The larval grub stage of the cockchafter beetle. These grubs live underground, feeding on roots for 3 to 4 years before merging as adult beetles.

Warm weather and a late spring have brought a late influx of Common Cockchafters (Melolontha melolontha) or May Bugs to the farm. These large beetles are now emerging as adult beetles after 3 to 4 years spent under the ground as white grubs that can grow up to 40mm long. They typically pupate during the summer of their third year, not unlike butterflies, before turning into their adult form,
which remains underground until summer (now!), when they finally emerge from the soil as reddish brown beetles with feathery antler-like antennae. You can use these to tell males from females, as males have seven ‘leaves’ on their antennae while females have only six.
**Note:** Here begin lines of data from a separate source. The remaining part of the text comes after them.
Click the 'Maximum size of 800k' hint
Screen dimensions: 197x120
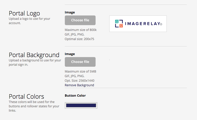[81, 30]
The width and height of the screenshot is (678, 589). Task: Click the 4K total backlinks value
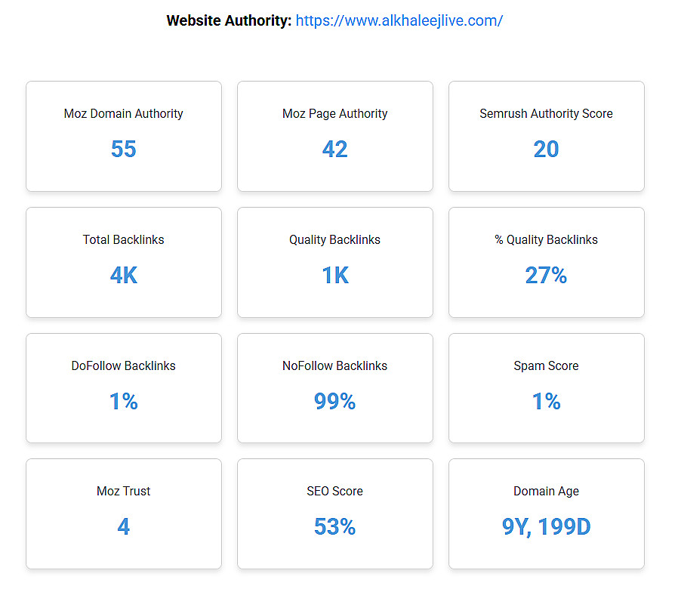tap(124, 275)
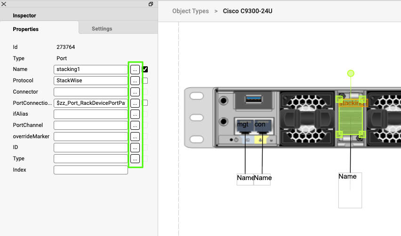This screenshot has height=236, width=401.
Task: Click the green rotation handle above stacking port
Action: click(x=350, y=73)
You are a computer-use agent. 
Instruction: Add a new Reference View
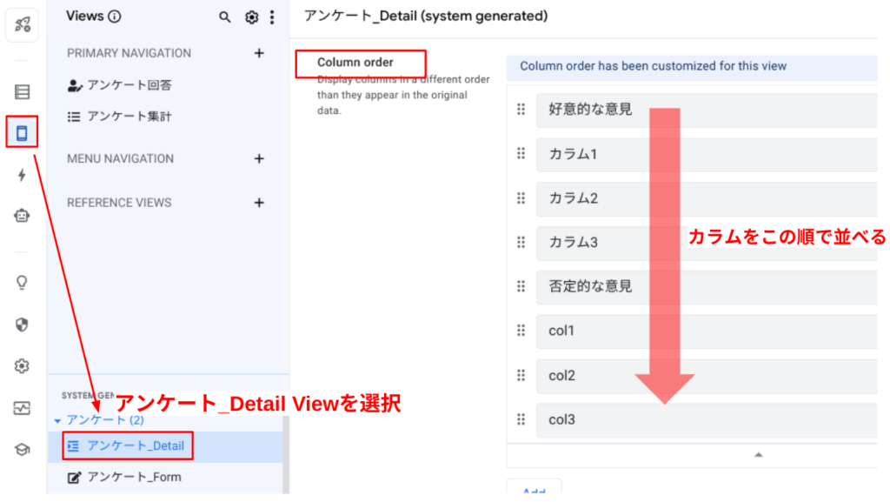258,203
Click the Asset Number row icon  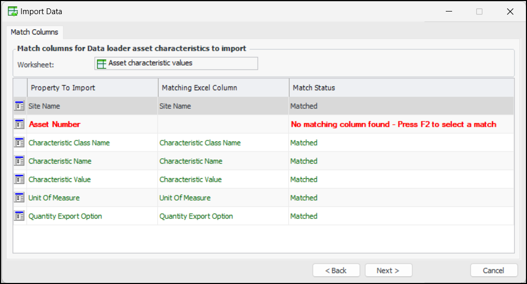[19, 124]
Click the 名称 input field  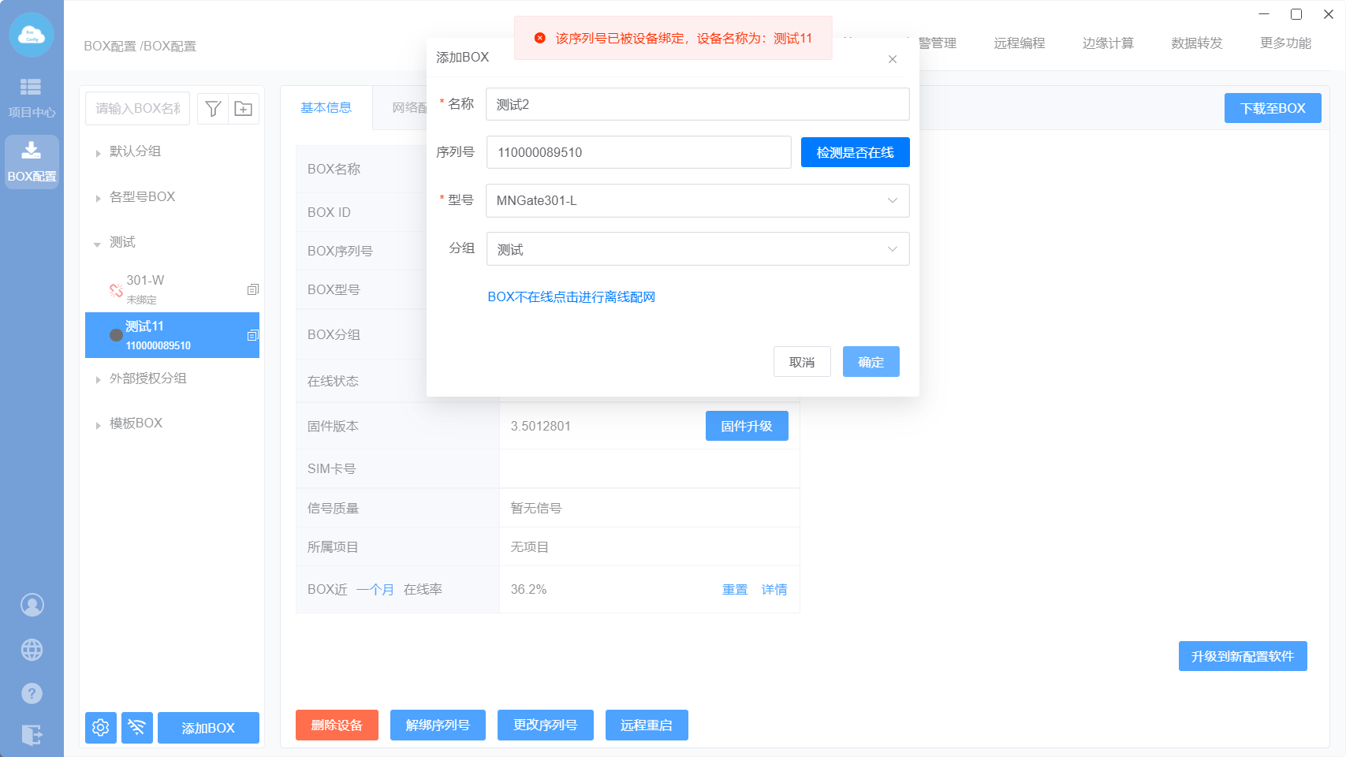tap(697, 104)
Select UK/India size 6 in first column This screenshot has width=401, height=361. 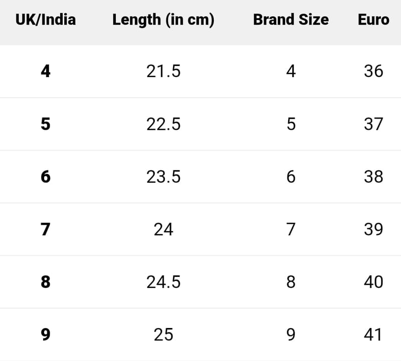click(46, 177)
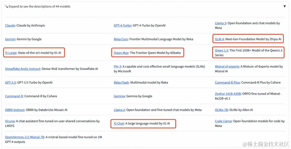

The adult beetles feed on the leaves of trees and live for about a month, during which they mate and feed. They spend most of the day hidden among the trees, becoming active as the sun sets. At dusk they emerge noisily, buzzing around trees as they find mates and feed. They are clumsy fliers and you can often spot them crash landing into trees and each other. Once they have mated, the females will each lay between 60 and 80 eggs at the root of the trees and these eggs will hatch into grubs to start the cycle again.

Cockchafers seem particularly abundant this year and their emergence at dusk attracts many predators. Corvids such as crows and magpies wait at dusk for beetles to fall to the ground and snatch up. We’ve also spotted gulls swooping to catch them mid-air from the tops of the trees! You can find out more about these incredible beetles from Buglife and the Natural History Museum.